Ho preparato tutto. Ostriche fresche dal Tirreno, olio extravergine che scivola sulle dita come una carezza. Le mie tette pesanti, 45 anni e ancora sode, si muovono mentre mescolo il pesto. Basilico pestato a mano, pinoli tostati che profumano di sesso. Penso a lui, al suo cazzo grosso, venoso. Mi bagno già. La brezza mi accarezza la fica, depilata liscia.

L’Attesa Sensuale tra Lusso e Desiderio

Sento l’elicottero. Eccolo, atterra sul ponte. Marco scende, camicia bianca aperta sul petto abbronzato, sorriso da predatore. “Tesoro mio”, dice, e mi bacia il collo.

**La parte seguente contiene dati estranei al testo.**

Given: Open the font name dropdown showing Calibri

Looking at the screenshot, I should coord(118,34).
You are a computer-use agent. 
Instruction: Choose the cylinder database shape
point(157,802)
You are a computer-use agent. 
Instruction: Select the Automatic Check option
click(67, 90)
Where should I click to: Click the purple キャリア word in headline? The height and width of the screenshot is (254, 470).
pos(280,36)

Odore di Creed Aventus, muschio e potere. Mi stringe il culo, grosso e rotondo. “Hai cucinato per me? Sei una dea.” Ridiamo, mangiamo. Il pesto sulle linguine, il suo piede che sale tra le mie cosce sotto il tavolo di teak.

La tensione sale. Le sue mani sotto il bikini, dita che sfregano il clitoride gonfio. “Sei fradicia”, sussurra. Io gemo piano, bevo un sorso di Prosecco. Il sole tramonta, arancione sul mare. Ci alziamo, lui mi porta in cabina. Drapi di lino egiziano, soffici come nuvole. Luci basse, candele che profumano di ylang-ylang.

Mi spoglia piano. Le sue labbra sui miei capezzoli scuri, succhia forte. Io gli slaccio i pantaloni, tiro fuori quel cazzo enorme, 20 cm eretti, cappella viola. Lo prendo in bocca, lo lecco dalla base alle palle pelose. Lui geme: “Cazzo, sì, succhialo tutto.” Lo ingoio profondo, saliva che cola, gola che si contrae. Mi infilo due dita nella fica bagnata, masturbandomi mentre lo pompo.

L’Eplosione di Passione nelle Cabine di Seta

Non resisto. Mi metto a quattro zampe sul letto king size, culo in aria. “Scopami, Marco, forte.” Lui mi afferra i fianchi, spinge dentro piano, dilatandomi. “Che fica stretta, puttana mia.” Inizia a pompare, ritmo selvaggio. Il cazzo mi riempie, sbatte sul collo dell’utero. Io urlo: “Più forte, rompi mi!” Sudore che cola, pelli che schiaffeggiano. Mi pizzica il clitoride, vengo in spasmi, squirto sul lenzuolo.

Lui continua, mi gira, mi sbatte missionario. Gambe spalancate, vede la mia fica arrossata ingoiare il suo cazzo. “Ti riempio”, grugnisce. Sborra caldo, fiotti dentro di me, trabocca. Io tremo, orgasmo multiplo, unghie nella sua schiena.

Ci accasciamo. Il suo sperma cola dalle mie cosce, misto al mio succo. Prosecco ancora fresco sul comodino. Lo bevo, nuda, vista sul mare stellato. Che privilegio. Lui mi accarezza: “Sei la mia regina del lusso.” Io sorrido, accendo un sigaro toscano. Fumo lento, sapore terroso dopo l’amore. Il vento porta iodio, il mio corpo brilla di sudore e sborra. Una notte perfetta, da élite. Domani, la villa. Ma ora, solo questa pienezza.